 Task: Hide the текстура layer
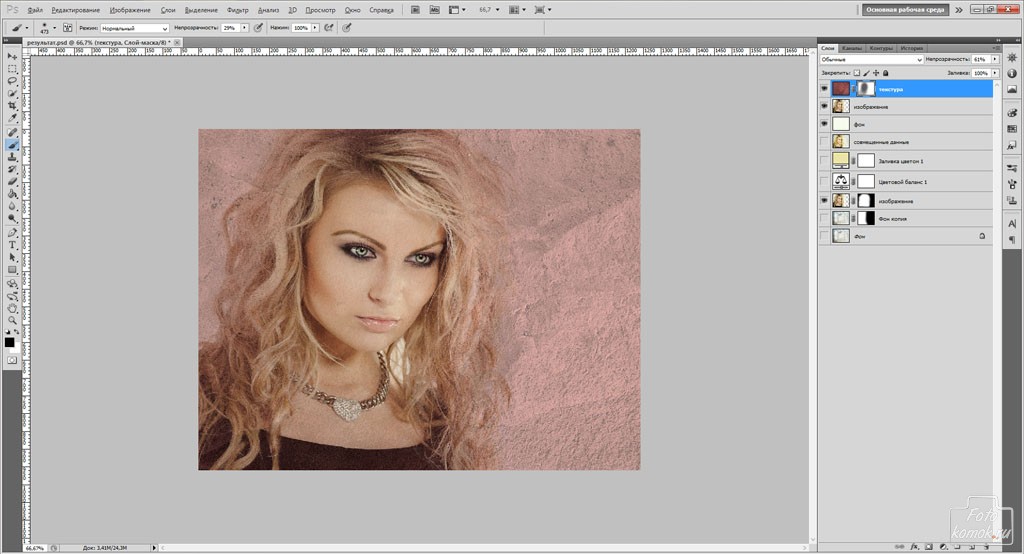(x=824, y=89)
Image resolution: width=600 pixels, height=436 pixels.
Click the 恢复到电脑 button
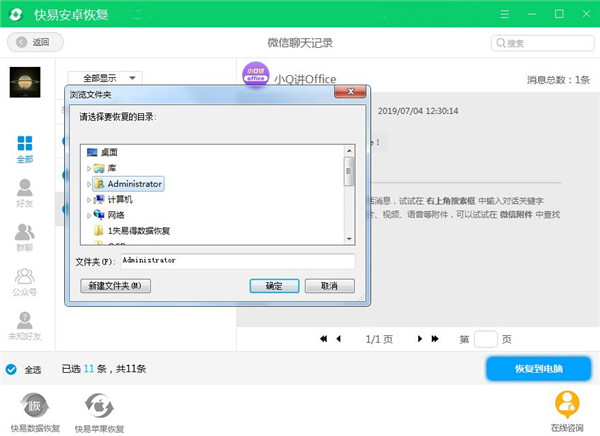(x=538, y=369)
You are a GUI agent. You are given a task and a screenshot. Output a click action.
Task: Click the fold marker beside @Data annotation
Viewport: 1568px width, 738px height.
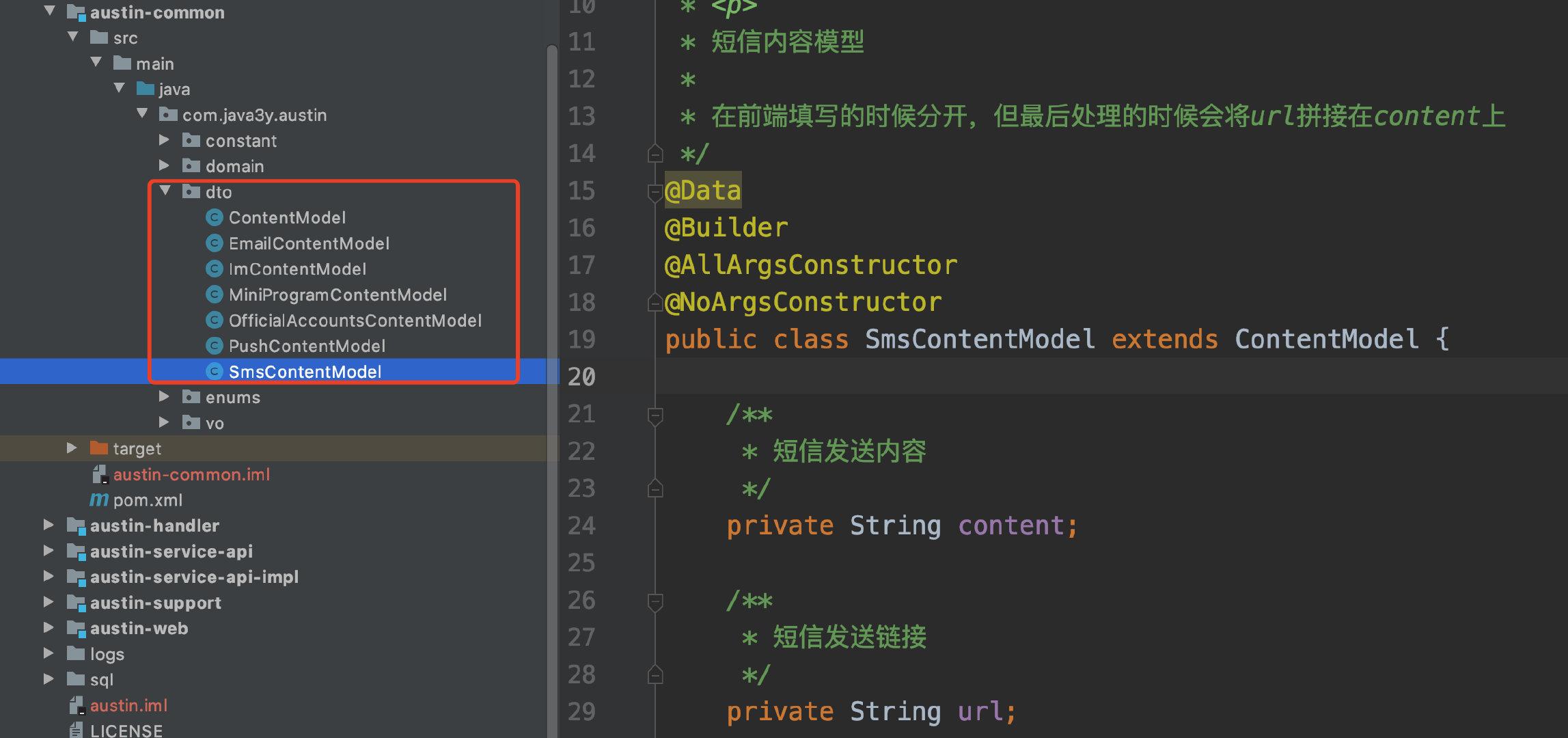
-*-
Only the lines above that hold "width" are wanted. Show every one of them.

• WRITTEN ANSWER:
Image resolution: width=600 pixels, height=436 pixels.
Viewport: 1568px width, 738px height.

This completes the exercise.